Military Criminal Defense Lawyers Serving Active-Duty Personnel at Scott Air Force Base in Belleville, IL.

Led by a former member of the U.S. Army Judge Advocate General’s Corps (JAG), Crisp and Associates Military Law is a criminal defense law firm that represents active-duty military personnel in military criminal matters. If you are stationed at Scott Air Force Base and have been charged with a crime or are facing disciplinary action by the Air Force, we can help protect your job and your freedom. Call now for a free consultation with one of our experienced military attorneys.

While facing criminal charges is a serious matter for anyone, for members of the military, mounting a successful defense takes on heightened importance. Facing a court-martial, Article 15 non-judicial proceeding, or administrative separation hearing can lead to severe consequences, and to protect your freedom, your status in the military, and your family’s future, you need an experienced attorney on your side.

The defense attorneys at Crisp and Associates Military Law bring decades of legal experience to representing members of the Air Force in military criminal matters. We have experience representing servicemen, servicewomen, and officers stationed at Scott AFB, Illinois and elsewhere around the world, and founding attorney Jonathan Crisp served in the U.S. Army Judge Advocate General’s Corps (JAG) in Germany before entering private practice. We understand what is at risk, and we know how to protect your career, your freedom, and your future.
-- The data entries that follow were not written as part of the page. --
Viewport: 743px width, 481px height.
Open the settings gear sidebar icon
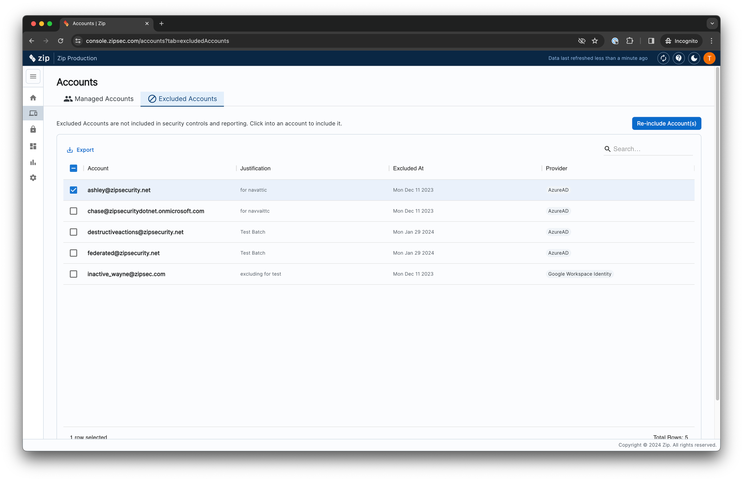pyautogui.click(x=33, y=178)
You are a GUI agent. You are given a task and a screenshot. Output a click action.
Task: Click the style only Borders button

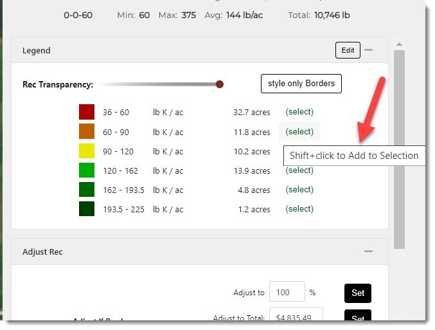[301, 84]
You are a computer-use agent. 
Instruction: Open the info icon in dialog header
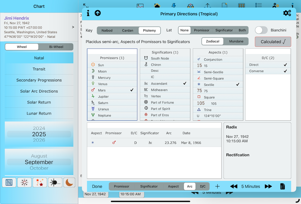point(88,13)
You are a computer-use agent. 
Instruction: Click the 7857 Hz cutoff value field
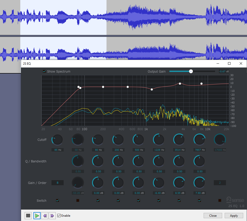coord(200,150)
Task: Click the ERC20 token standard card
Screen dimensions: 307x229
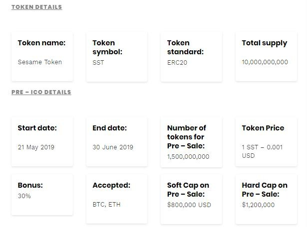Action: [x=191, y=57]
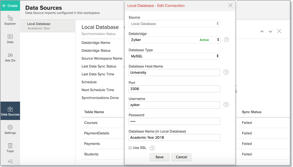The width and height of the screenshot is (293, 167).
Task: Enable the Use SSL checkbox
Action: pos(130,148)
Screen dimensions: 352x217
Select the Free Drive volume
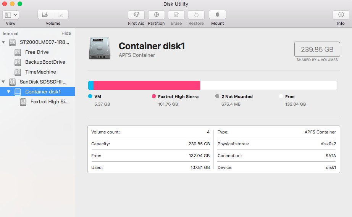[x=37, y=52]
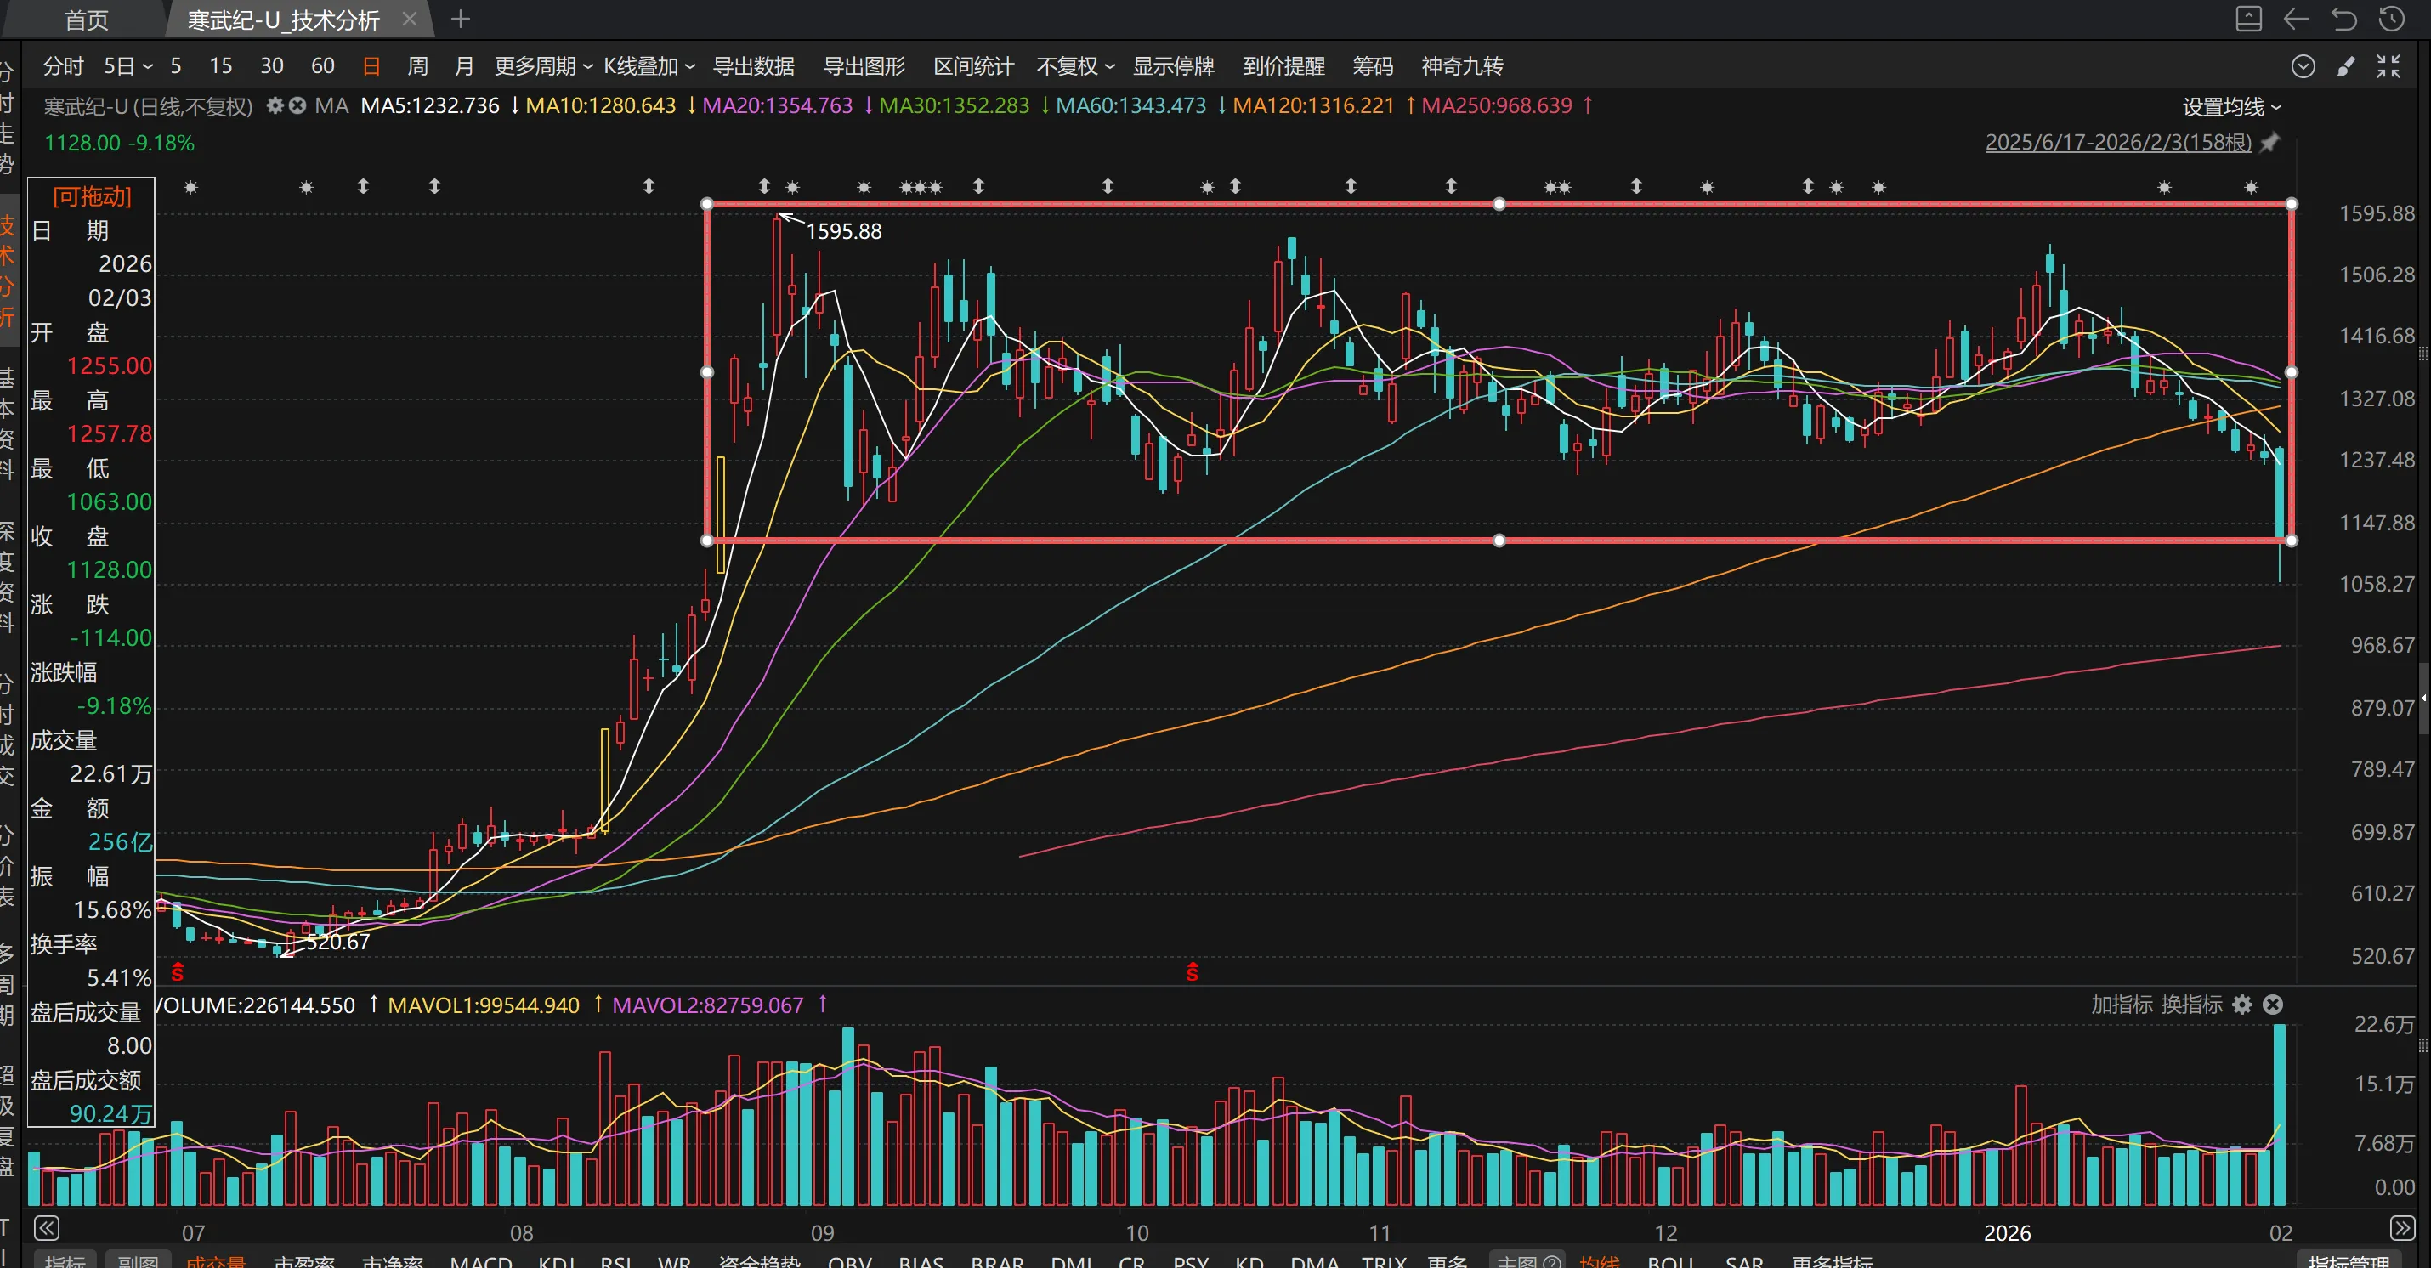Viewport: 2431px width, 1268px height.
Task: Open the history clock icon
Action: point(2391,19)
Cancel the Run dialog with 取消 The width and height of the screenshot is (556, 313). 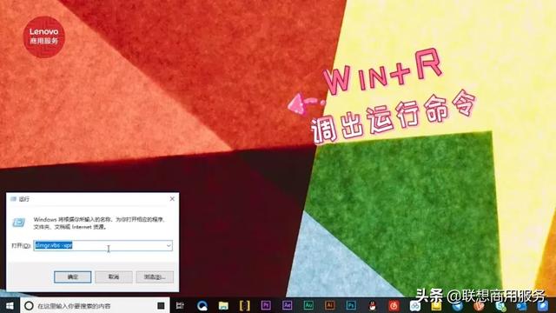click(114, 276)
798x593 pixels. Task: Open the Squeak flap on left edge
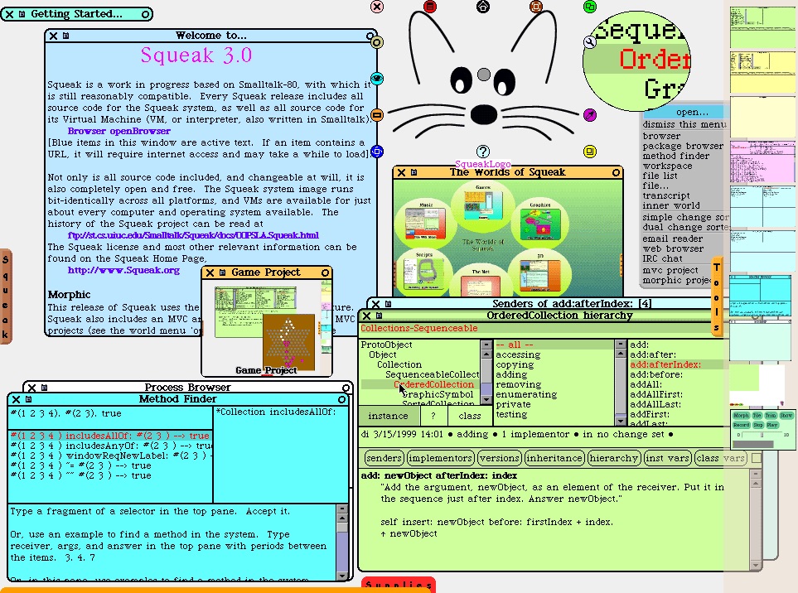[x=5, y=296]
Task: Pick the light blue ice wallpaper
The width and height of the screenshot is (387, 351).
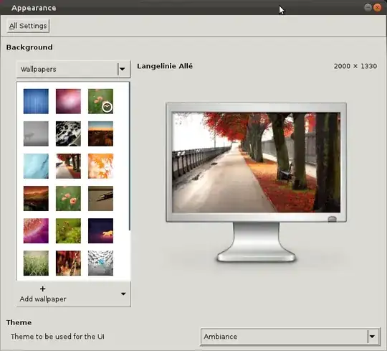Action: tap(36, 166)
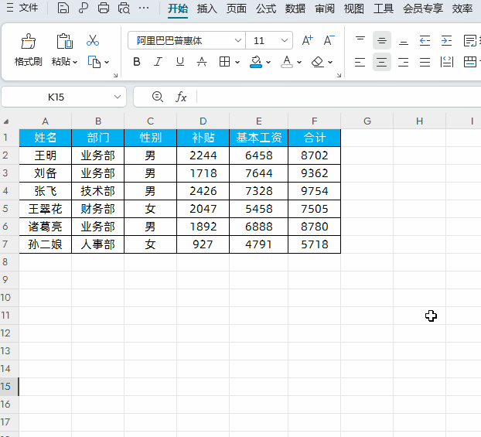
Task: Click the Format Painter (格式刷) icon
Action: (x=28, y=42)
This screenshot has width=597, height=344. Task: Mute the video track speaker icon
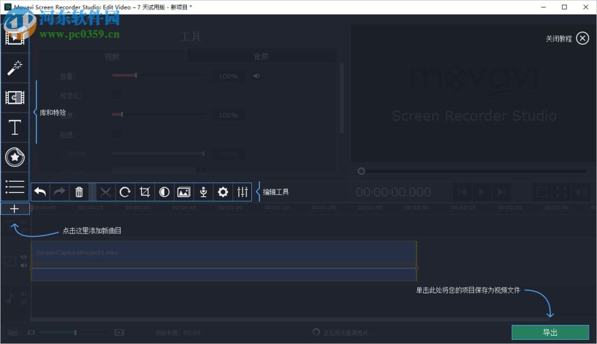pos(23,265)
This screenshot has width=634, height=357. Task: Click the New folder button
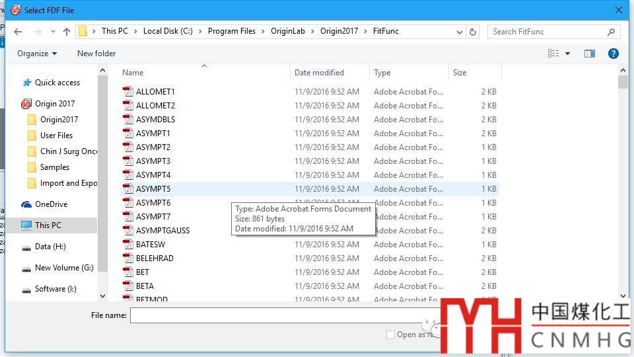96,54
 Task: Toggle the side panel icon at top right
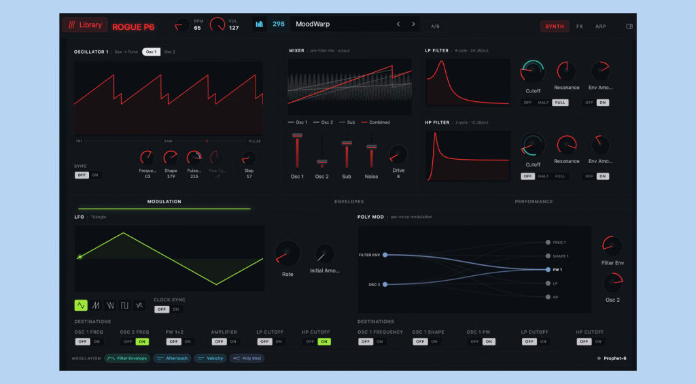pos(629,27)
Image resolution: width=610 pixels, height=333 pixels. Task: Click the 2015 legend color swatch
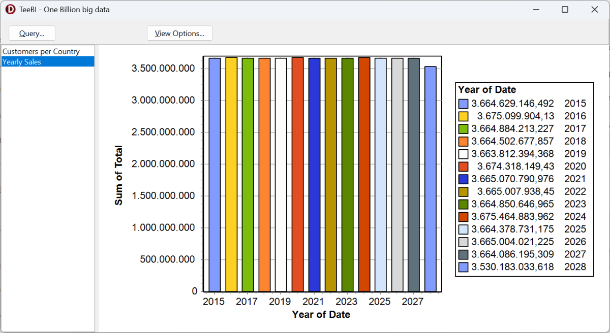pyautogui.click(x=463, y=104)
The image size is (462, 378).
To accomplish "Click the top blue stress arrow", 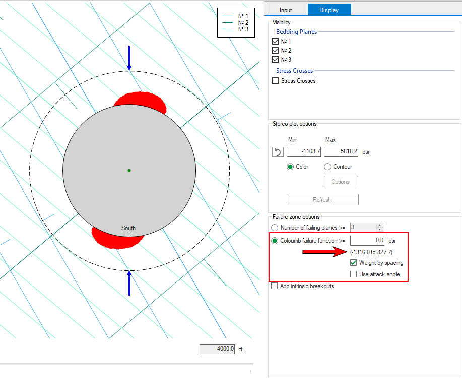I will tap(129, 58).
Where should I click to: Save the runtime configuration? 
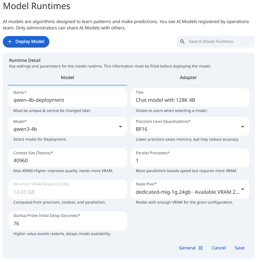click(x=239, y=248)

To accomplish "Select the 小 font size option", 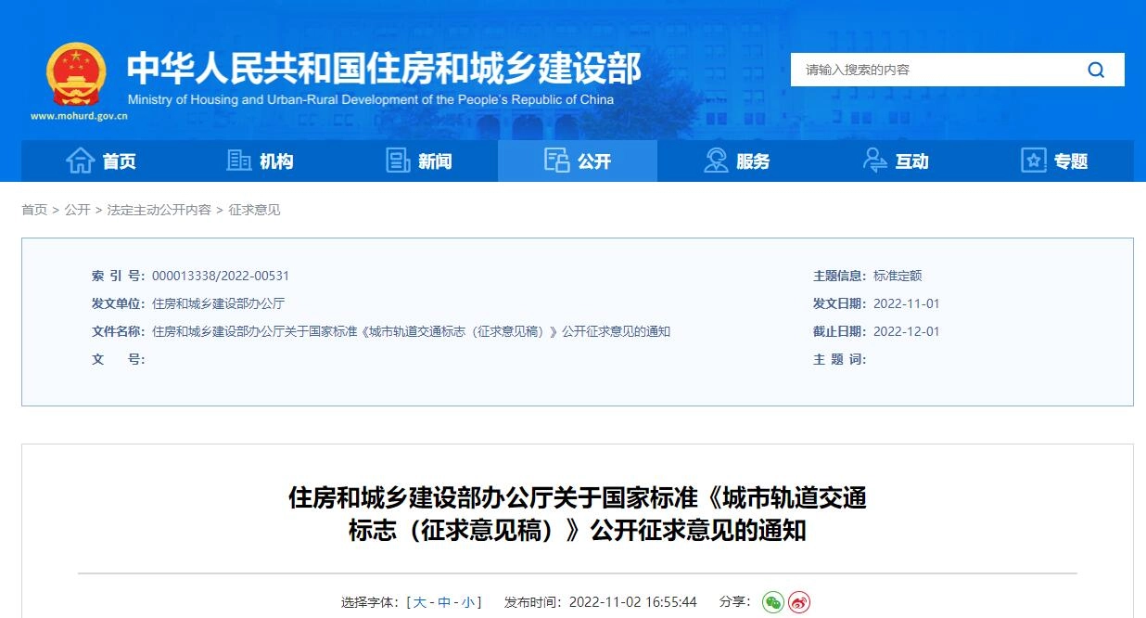I will pyautogui.click(x=466, y=601).
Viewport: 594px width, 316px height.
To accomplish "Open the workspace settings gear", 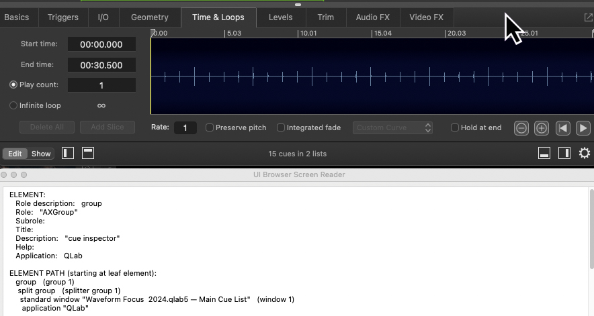I will pyautogui.click(x=584, y=154).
To start building your defense, contact us today.

What We Do

If you are stationed at Scott Air Force Base and are under investigation or facing charges, we are here to help you. With more than 75 years of combined legal experience, our attorneys have represented numerous servicemen and servicewomen stationed worldwide in cases involving:

About Scott Air Force Base

Home of 375th Air Mobility Wing, Scott Air Force Base is located near the towns of Belleville and O’Fallon, Illinois. Encompassing more than 3,500 acres in St. Clair County, Scott AFB is located near Interstate 64, at Route 158, less than 20 miles from St. Louis, MO. Scott AFB supports a population of over 55,000 active duty, reserve, dependent and civilian personnel, including 39,000 area retirees.

Facilities within the boundaries of Scott AFB include shopping, lodging, dining and entertainment, including a golf course, bowling alley and movie theater. However the majority of Scott Air Force base is devoted to supporting mission objectives, supporting two runways capable of accommodating various aircraft, including C-21 Learjets, C-12F and KC-135R air refueling aircraft.

Scott Air Force Base is home to the 18th Air Force Headquarters, Air Mobile Command’s “Showcase Wing” and only numbered air force, which commands more than 400 aircraft. Scott AFB is responsible for providing airlift, aerial refueling, over 9,000 yearly aeromedical evacuations around the world and setting policy and retaining control of logistics for the U.S. military. Scott Air Force Base also serves as co-headquarters for the

U.S. Army-lead Military Surface Deployment and Distribution Command tasked with coordinating military assets and commercial transportation to facilitate the flow of military cargo and goods, worldwide.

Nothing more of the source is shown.